The committee also recommended the use of supplemental feedgrounds be gradually reduced in a strategic and step-wise manner.
As a fundamental disease control method, McElwain suggested management strategies also implement spatial and temporal separation of domestic livestock from infected wildlife, which may be particularly challenging with elk.
“The options include, among others which are discussed in much more detail in the report, the timing and use of grazing allotments, biosecurity measures and hazing of elk,” he commented. “It’s important that a more science-based approach in grazing allotment use be taken to reduce the risk,” noting that knowledge gaps need to be filled before strict guidelines are implemented by agencies.
In response to an increased risk of brucellosis transmission and spread beyond the GYA, McElwain explained they advised changes be made to establish an elk surveillance program, as well as uniform, risk-based standards for expanding DSA boundaries and a national surveillance plan.
“We advise the use of multiple concentric DSA zones with different management, biosecurity, testing and movement requirements be considered based on differing levels of risk, similar to current disease outbreak response approaches,” continued McElwain.

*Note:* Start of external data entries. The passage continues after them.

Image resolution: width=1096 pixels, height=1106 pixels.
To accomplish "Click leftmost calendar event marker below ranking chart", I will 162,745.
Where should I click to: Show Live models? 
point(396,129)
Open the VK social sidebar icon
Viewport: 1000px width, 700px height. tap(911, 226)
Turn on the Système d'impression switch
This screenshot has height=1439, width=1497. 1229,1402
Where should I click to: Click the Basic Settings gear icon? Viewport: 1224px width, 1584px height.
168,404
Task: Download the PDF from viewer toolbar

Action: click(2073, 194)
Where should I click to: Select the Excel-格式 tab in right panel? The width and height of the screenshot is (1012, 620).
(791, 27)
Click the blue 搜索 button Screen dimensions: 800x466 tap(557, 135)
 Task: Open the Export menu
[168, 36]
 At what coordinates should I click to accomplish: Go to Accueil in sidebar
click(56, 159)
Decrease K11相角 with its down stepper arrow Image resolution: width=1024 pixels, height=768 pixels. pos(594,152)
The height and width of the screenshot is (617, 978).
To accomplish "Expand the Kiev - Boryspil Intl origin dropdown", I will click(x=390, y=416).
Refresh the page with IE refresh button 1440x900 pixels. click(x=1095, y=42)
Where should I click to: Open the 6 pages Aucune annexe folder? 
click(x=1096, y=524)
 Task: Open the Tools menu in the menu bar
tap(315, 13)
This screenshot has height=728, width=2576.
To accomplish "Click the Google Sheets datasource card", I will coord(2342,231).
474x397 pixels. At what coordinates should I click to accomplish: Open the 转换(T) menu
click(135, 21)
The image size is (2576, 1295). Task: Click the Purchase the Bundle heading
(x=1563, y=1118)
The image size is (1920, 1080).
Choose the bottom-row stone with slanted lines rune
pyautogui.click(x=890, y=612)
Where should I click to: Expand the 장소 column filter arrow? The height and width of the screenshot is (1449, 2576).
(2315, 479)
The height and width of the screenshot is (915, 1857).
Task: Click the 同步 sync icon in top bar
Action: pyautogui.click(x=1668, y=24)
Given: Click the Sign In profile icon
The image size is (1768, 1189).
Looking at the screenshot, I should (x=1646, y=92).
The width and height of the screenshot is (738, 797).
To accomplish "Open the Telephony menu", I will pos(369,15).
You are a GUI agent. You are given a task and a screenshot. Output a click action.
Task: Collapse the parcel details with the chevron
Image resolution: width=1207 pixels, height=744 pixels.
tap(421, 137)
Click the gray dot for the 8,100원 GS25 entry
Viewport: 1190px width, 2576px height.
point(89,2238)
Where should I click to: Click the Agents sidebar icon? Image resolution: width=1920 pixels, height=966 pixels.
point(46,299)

McElwain explained that coordinated efforts will need to be made in managing the complexity of the Greater Yellowstone ecosystem.
“It will require coordination and cooperation from multiple stakeholders and will require expertise across many disciplines to understand the intended and unintended costs and benefits of actions,” he said.
He continued to explain that the action plan will also require cooperation across federal, state and tribal jurisdictions to be successful.
“We must recognize firstly that Brucella abortus in wildlife spreads without regard to political boundaries, and secondly, the current spread of brucellosis will have serious future implications if it moves outside of the GYA,” McElwain stressed.
He concludes, “Affecting this is dependent on political will, a respected leader who can guide the process with goals, timelines, measured outcomes and importantly, a sufficient budget for quantifiable success. Sharing information among those stakeholders is critical.”